There are two problems with doing this. First, we waste all of that extra time. Instead of consciously filling the space, we spread out into it. Second, we never learn how to keep ourselves accountable. Then we fail once we finally do decide to take the initiative.
The greatest figures in history did not create things on someone else's deadline. No one cared as much as they did about what they were doing. Steve Jobs didn't wait for someone to tell him to build a better computer. It wasn't an assignment in some class. It came from a vision that he had in his head, and he kept himself accountable.
Having said that, you can learn to use the power of social approval to you advantage. Ask a friend to check in on your progress. Promise her $20 if you don't do something by the end of the day/week/month. Just knowing that she is going to ask will keep you motivated. And believe me, she'll ask. But it's still on you to create that system of accountability in the first place.
2. Small Chunks
Creative avoidance is most common right at the beginning of a task. It starts when you convince yourself that you just need to do one more thing before you get to work. Two hours later, you still haven't started.
It happens when you are overwhelmed. When you are staring at a blank page and have 50 more pages to write. The thought of going from 0 to 50 is too much to think about, so you stall.
The key is to break your task down into bite-sized pieces and then to focus only on the next most important step.
Instead of putting this on your daily to-do list:
Work on blog post
Put this:
Write one paragraph about breaking things up into small chunks
See the difference? The first one isn't an action step at all. The second one makes you want to start writing. Small steps build momentum.
3. Clean Cuts
Creative avoidance can also creep in during the task itself. This is usually due to burnout. Creative avoidance doesn't happen when we are in the zone. It happens when we have been working on something for too long.
This is why frequent breaks are important. At some point, you are going to hit a wall. The more worked up you get, the more likely you are to creatively avoid. Better to just walk away. Go outside, get a workout in, or spend time with friends. Then come back fresh.

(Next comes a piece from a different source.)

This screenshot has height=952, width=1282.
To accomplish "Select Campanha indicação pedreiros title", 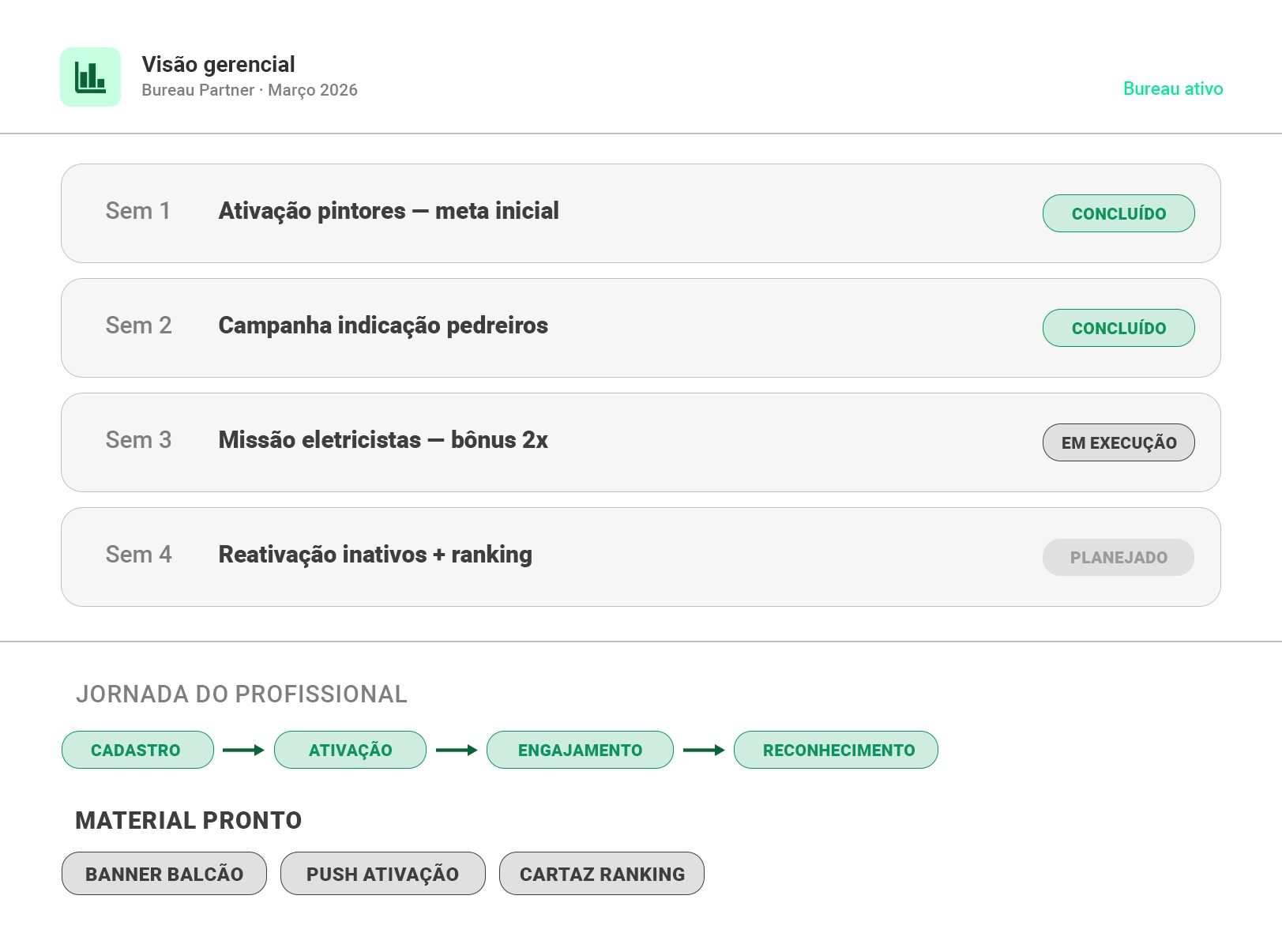I will click(383, 325).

Making clean cuts means that when we are working, we are fully working. Same with recharging. When we let the two flow into each other, we accomplish neither. So set a timer for 90 minutes, focus, and then force yourself to take a 30 minute break (even if you don't want to). That way, you will know exactly what to do next when you return to your work.
The Deeper Issue
I want you to realize something: this isn't a post about productivity. If your mind can beat you on a small scale, do you really think it can't fool you on a larger one?
Many of us creatively avoid something for our entire life.
What are you putting off that you should be doing? What is the story that you tell yourself to justify it?
If we recognize our patterns, we can start to change them. Keep yourself accountable, break things into small chunks, and make clean cuts. And when you feel the fear, lean into it.
The thing that scares you the most is exactly what you should to be doing right now.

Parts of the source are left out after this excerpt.